(Element and text location data)
>>>
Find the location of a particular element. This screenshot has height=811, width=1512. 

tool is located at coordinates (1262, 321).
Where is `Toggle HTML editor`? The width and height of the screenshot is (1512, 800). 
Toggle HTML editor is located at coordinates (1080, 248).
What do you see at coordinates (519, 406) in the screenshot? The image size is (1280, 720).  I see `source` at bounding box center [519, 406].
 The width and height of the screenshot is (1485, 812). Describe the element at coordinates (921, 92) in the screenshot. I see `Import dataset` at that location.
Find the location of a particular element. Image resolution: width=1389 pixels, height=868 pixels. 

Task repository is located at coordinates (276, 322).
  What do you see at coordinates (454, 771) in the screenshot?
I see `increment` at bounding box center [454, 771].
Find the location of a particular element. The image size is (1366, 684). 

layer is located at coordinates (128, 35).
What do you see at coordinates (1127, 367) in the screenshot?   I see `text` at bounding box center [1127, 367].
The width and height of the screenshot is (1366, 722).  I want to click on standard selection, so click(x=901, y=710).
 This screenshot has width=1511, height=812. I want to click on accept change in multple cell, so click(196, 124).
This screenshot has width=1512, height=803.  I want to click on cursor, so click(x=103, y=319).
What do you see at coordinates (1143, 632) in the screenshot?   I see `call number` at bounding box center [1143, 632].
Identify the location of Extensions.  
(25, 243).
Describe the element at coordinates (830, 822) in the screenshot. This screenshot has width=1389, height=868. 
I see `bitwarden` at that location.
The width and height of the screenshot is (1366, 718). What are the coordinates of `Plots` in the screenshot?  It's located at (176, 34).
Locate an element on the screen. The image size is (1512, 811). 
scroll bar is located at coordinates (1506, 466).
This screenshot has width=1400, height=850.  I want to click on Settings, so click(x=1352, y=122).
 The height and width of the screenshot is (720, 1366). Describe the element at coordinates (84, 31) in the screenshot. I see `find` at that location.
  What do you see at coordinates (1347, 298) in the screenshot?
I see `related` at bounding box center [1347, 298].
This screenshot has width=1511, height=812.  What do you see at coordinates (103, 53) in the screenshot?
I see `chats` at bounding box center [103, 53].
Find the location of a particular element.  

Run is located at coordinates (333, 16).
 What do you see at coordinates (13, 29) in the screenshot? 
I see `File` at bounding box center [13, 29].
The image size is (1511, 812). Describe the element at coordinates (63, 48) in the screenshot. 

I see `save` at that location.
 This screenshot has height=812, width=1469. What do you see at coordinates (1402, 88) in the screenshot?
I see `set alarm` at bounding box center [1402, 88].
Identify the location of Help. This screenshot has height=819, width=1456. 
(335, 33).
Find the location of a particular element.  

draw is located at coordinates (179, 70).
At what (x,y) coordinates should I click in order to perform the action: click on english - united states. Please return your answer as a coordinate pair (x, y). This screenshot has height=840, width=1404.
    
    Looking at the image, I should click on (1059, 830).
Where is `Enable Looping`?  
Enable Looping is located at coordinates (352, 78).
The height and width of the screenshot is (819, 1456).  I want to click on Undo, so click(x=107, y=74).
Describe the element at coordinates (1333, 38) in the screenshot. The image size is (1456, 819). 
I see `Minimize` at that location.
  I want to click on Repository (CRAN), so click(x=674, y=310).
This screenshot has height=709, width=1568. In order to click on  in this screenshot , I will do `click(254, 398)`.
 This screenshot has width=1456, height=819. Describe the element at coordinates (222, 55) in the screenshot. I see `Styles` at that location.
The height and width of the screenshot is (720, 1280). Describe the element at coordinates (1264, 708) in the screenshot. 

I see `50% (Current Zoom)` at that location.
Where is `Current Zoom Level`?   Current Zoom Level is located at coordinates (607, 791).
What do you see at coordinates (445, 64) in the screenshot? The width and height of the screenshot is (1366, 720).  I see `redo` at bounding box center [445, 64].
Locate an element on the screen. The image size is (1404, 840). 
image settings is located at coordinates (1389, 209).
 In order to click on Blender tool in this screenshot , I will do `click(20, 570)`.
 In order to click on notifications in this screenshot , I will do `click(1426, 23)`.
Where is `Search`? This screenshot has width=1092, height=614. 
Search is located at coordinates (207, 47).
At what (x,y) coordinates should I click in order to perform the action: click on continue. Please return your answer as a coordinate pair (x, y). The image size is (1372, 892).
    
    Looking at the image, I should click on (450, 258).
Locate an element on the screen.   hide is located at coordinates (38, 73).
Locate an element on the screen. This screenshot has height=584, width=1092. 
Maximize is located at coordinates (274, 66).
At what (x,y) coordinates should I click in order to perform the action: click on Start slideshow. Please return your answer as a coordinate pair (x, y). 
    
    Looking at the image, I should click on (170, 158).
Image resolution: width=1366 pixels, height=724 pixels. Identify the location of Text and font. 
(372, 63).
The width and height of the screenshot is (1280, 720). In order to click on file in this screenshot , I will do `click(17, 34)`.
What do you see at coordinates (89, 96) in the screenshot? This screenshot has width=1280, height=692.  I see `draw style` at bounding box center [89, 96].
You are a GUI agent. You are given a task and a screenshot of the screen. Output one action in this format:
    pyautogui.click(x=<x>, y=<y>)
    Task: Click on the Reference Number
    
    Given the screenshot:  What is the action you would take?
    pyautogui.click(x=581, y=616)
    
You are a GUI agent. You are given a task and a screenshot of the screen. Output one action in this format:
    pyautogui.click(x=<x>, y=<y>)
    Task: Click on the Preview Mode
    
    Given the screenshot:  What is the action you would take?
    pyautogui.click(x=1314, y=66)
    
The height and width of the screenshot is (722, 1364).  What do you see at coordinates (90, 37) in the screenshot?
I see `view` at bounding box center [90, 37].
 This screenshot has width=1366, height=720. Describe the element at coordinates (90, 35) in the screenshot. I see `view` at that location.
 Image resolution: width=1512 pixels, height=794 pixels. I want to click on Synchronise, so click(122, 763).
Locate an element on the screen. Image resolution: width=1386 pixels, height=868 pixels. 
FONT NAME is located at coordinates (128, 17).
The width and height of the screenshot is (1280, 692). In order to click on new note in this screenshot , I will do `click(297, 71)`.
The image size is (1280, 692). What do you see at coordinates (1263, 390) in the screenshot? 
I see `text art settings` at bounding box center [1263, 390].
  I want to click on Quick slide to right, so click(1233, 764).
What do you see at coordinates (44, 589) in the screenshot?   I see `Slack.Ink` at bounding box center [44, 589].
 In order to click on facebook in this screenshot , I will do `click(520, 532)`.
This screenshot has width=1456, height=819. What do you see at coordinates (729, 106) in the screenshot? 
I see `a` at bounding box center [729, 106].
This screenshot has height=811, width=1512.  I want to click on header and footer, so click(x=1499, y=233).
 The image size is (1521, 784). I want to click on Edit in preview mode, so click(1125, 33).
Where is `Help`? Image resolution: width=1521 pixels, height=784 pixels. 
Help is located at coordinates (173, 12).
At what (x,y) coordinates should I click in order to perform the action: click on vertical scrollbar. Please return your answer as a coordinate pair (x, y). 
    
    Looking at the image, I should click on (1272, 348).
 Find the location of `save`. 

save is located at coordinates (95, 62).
<<<
What is needed: Can you repeat the lines from the one containing "53) in the screenshot?" through the one containing "Run is located at coordinates (333, 16).", inclusive, with "specific" substituted for "particular" and nothing else changed?

Problem solution:
This screenshot has width=1511, height=812.  What do you see at coordinates (103, 53) in the screenshot?
I see `chats` at bounding box center [103, 53].
Find the location of a specific element.  

Run is located at coordinates (333, 16).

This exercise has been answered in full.